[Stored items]
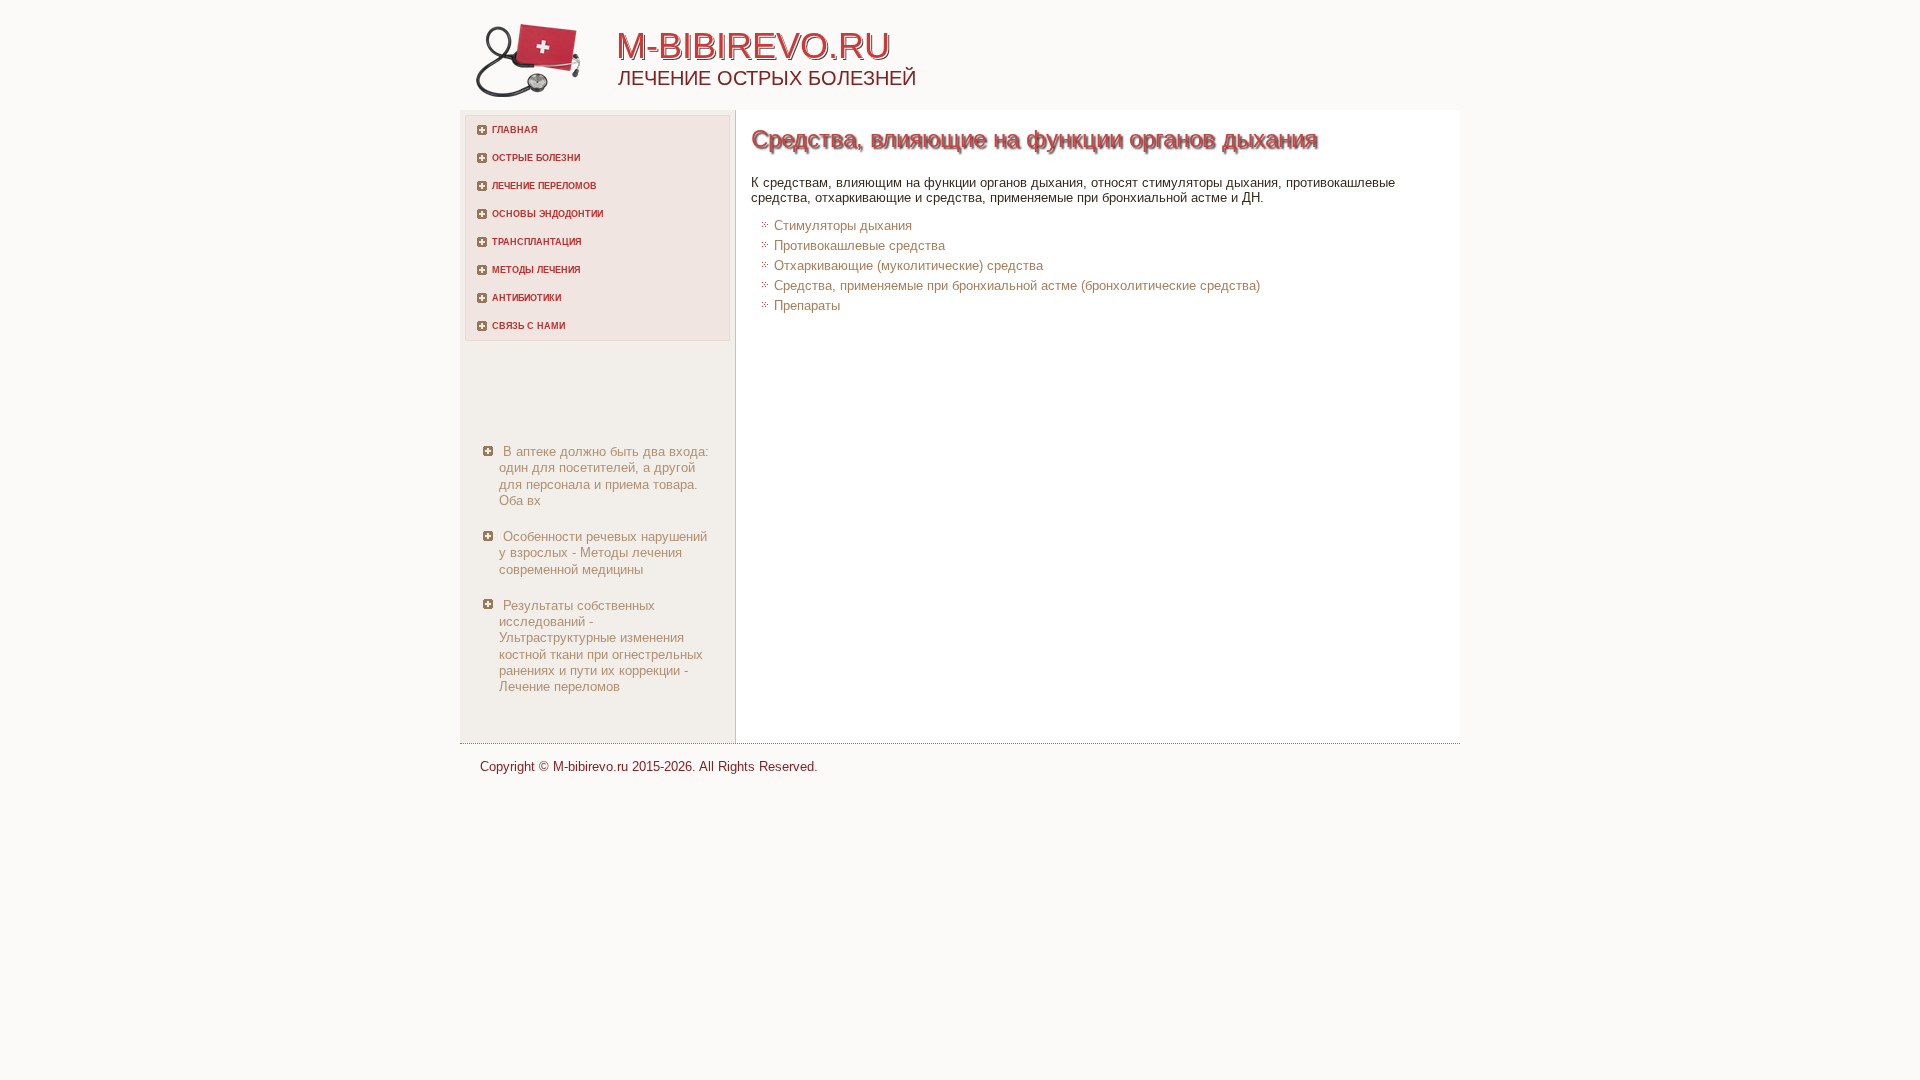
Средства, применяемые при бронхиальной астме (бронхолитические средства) (1017, 285)
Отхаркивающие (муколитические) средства (908, 265)
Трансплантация (536, 242)
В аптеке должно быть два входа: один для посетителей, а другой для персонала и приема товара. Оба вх (604, 476)
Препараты (807, 305)
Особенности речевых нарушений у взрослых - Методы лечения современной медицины (603, 553)
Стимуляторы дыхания (843, 225)
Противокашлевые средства (859, 245)
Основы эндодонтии (547, 214)
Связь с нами (528, 326)
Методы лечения (536, 270)
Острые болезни (536, 158)
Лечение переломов (544, 186)
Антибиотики (526, 298)
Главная (514, 130)
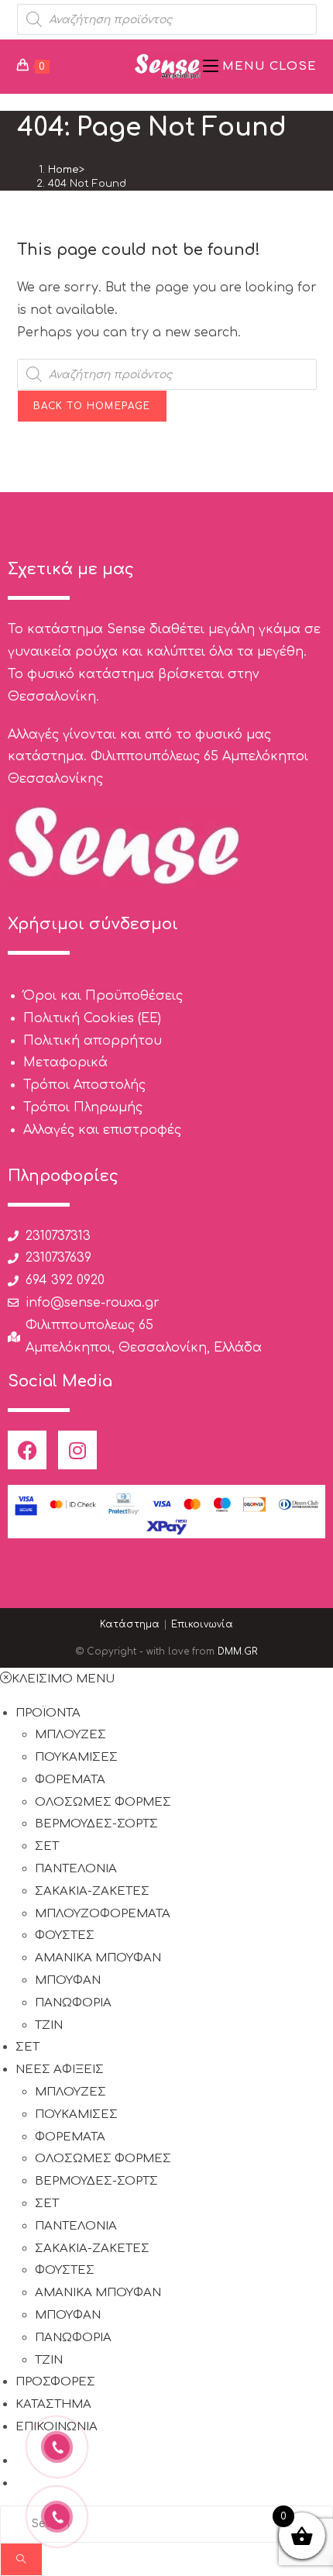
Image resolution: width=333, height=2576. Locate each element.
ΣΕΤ (47, 1846)
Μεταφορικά (65, 1062)
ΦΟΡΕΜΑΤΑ (70, 1779)
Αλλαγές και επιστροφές (102, 1130)
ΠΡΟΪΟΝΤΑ (48, 1713)
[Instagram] (77, 1450)
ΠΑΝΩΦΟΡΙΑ (73, 2002)
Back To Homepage (92, 406)
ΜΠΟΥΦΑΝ (68, 1980)
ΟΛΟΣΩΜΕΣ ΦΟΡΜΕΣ (103, 1802)
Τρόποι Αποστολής (84, 1085)
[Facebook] (27, 1450)
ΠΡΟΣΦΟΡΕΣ (55, 2381)
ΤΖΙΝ (49, 2025)
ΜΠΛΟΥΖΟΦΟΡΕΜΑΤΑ (102, 1913)
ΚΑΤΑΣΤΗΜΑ (53, 2404)
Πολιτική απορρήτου (92, 1041)
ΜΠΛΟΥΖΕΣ (70, 1734)
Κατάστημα (130, 1624)
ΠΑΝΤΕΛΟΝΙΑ (76, 1868)
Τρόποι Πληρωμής (82, 1107)
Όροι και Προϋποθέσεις (103, 996)
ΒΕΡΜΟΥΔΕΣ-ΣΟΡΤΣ (96, 1823)
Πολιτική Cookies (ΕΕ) (92, 1018)
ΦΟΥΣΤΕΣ (64, 1935)
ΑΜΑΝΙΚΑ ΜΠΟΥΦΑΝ (98, 1958)
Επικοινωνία (202, 1624)
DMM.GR (237, 1651)
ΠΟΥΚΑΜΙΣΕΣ (76, 1757)
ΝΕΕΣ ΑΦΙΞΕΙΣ (59, 2069)
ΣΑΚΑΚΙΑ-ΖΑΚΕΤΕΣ (92, 1891)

WHAT IS NEEDED: Using the records above, extract exactly and only the lines from the one with "Острые болезни (536, 158)" through the final line, inclusive, leaving out pictures.

RESULT BELOW:
Острые болезни (536, 158)
Лечение переломов (544, 186)
Антибиотики (526, 298)
Главная (514, 130)
Image resolution: width=333, height=2576. Locate each element.
ΣΕΤ (47, 1846)
Μεταφορικά (65, 1062)
ΦΟΡΕΜΑΤΑ (70, 1779)
Αλλαγές και επιστροφές (102, 1130)
ΠΡΟΪΟΝΤΑ (48, 1713)
[Instagram] (77, 1450)
ΠΑΝΩΦΟΡΙΑ (73, 2002)
Back To Homepage (92, 406)
ΜΠΟΥΦΑΝ (68, 1980)
ΟΛΟΣΩΜΕΣ ΦΟΡΜΕΣ (103, 1802)
Τρόποι Αποστολής (84, 1085)
[Facebook] (27, 1450)
ΠΡΟΣΦΟΡΕΣ (55, 2381)
ΤΖΙΝ (49, 2025)
ΜΠΛΟΥΖΟΦΟΡΕΜΑΤΑ (102, 1913)
ΚΑΤΑΣΤΗΜΑ (53, 2404)
Πολιτική απορρήτου (92, 1041)
ΜΠΛΟΥΖΕΣ (70, 1734)
Κατάστημα (130, 1624)
ΠΑΝΤΕΛΟΝΙΑ (76, 1868)
Τρόποι Πληρωμής (82, 1107)
Όροι και Προϋποθέσεις (103, 996)
ΒΕΡΜΟΥΔΕΣ-ΣΟΡΤΣ (96, 1823)
Πολιτική Cookies (ΕΕ) (92, 1018)
ΦΟΥΣΤΕΣ (64, 1935)
ΑΜΑΝΙΚΑ ΜΠΟΥΦΑΝ (98, 1958)
Επικοινωνία (202, 1624)
DMM.GR (237, 1651)
ΠΟΥΚΑΜΙΣΕΣ (76, 1757)
ΝΕΕΣ ΑΦΙΞΕΙΣ (59, 2069)
ΣΑΚΑΚΙΑ-ΖΑΚΕΤΕΣ (92, 1891)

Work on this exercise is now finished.